There is much less floating plastic at sea than can be expected. This is known as the mystery of the disappeared plastic. Where is that plastic? The degradation process now described goes some way to answering that question.
 
Reducing the plastic soup
Researchers associated with the Royal Netherlands Institute for Sea Research (NIOZ) exposed different types of plastic to ultraviolet (UV) rays. In their research published in the scientific journal Marine Pollution Bulletin, they estimate that 1.7% of the visible microplastics are broken down. In less than 44.4 years this amounts to half of the floating plastic. Much plastic has entered the ocean since the 1950s. We should have lost most of this plastic soup because of this mechanism. We should have lost 7% to 22% of the all the floating plastic in the ocean.
 
Invisible nanoplastics
Almost a quarter (22%) of all the floating plastic should have disappeared under the impact of the UV light. But the researchers point out that some of that disappeared plastic would consist of invisible nanoplastics that have unforeseen negative effects on sea life and ecosystems. The press release also states that some would be substances that could ‘Potentially … be broken down further by bacteria’. The wording suggests that no research has been carried out on whether the bacteria work in the middle of the ocean.
 
Other relevant mechanisms
There are other relevant mechanisms too. One is the sunlight that never reaches the plastic.

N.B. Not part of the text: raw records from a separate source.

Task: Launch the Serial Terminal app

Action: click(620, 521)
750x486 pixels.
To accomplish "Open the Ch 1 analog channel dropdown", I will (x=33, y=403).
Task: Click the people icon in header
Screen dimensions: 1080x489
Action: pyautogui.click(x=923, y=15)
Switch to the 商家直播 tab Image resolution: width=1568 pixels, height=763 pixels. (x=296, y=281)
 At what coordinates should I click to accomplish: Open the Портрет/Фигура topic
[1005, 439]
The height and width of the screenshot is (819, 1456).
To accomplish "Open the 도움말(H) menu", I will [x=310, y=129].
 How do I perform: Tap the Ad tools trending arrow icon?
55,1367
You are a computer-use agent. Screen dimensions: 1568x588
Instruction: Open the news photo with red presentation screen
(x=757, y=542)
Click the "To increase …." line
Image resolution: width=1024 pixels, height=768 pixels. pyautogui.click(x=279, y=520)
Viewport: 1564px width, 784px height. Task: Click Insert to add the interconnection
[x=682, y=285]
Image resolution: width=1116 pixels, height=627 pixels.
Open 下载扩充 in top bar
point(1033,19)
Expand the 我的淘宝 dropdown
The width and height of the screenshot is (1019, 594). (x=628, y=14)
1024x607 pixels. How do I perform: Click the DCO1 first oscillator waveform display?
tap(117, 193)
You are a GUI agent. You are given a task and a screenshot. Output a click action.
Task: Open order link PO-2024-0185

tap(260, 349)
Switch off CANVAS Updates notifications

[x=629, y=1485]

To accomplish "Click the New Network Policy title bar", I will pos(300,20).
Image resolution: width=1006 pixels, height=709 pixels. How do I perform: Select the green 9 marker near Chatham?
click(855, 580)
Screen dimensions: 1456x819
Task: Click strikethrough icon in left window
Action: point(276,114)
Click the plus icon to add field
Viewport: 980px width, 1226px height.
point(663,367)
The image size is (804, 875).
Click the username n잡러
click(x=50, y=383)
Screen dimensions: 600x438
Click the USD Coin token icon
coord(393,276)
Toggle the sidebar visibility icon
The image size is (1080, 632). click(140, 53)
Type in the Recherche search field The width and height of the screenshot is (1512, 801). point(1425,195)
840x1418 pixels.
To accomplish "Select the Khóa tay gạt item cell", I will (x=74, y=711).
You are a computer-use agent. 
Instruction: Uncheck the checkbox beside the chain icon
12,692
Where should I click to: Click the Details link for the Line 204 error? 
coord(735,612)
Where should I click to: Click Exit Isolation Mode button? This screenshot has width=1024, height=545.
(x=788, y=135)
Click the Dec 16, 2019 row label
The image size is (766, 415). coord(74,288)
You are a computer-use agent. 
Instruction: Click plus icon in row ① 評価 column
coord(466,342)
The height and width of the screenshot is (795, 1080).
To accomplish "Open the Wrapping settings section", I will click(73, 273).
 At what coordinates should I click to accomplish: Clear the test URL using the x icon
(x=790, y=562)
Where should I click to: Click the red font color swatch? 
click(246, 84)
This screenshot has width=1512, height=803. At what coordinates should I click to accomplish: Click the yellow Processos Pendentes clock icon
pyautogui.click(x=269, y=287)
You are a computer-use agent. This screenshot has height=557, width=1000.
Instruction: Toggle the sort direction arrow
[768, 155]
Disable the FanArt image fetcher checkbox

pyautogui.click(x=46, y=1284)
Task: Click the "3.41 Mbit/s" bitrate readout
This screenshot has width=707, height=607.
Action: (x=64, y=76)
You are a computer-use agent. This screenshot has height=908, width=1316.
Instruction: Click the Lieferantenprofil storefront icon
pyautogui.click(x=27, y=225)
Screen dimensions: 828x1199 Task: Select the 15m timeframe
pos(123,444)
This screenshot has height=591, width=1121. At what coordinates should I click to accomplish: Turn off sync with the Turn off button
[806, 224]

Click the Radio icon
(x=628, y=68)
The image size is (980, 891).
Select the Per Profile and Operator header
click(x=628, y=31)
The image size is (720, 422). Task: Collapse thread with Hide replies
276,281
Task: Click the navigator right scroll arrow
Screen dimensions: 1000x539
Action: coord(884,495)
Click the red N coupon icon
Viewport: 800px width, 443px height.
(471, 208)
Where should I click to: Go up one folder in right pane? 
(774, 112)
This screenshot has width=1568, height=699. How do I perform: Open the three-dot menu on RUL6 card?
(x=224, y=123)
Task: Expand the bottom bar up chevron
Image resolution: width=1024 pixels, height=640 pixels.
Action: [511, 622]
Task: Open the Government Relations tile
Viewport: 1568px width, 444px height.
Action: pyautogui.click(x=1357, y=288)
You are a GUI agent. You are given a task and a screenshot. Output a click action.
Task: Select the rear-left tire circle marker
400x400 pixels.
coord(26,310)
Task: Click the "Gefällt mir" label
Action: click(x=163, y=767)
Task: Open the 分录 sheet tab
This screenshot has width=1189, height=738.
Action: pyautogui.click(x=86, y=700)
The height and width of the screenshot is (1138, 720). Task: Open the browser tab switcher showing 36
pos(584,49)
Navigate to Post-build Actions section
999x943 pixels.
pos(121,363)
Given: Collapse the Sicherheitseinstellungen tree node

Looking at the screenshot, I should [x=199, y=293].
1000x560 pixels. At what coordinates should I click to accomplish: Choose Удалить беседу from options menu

  • Of all the plastic that enters the ocean, only a small percentage floats. This means that sunlight does not reach the plastic that suspends in the water column or lies on the seabed. 
  • Floating plastic sinks after a while as the accumulation of things like algae make it heavier. Another scientific article published in Environment Science and Technology last year concluded that since 2000, the number of microplastics at the bottom of the Mediterranean Sea has tripled, and that microplastics embedded in sediments do not break down.
Plastic disappears in other ways too. Waves and wind can push some of the microplastics and nanoplastics out of the water and into the air. It is then carried by the wind and deposited somewhere on land.
 
These are interesting pieces of research, but the question is whether that knowledge is useful. The plastic soup will never disappear. The only thing that will really help is to produce and use less plastic.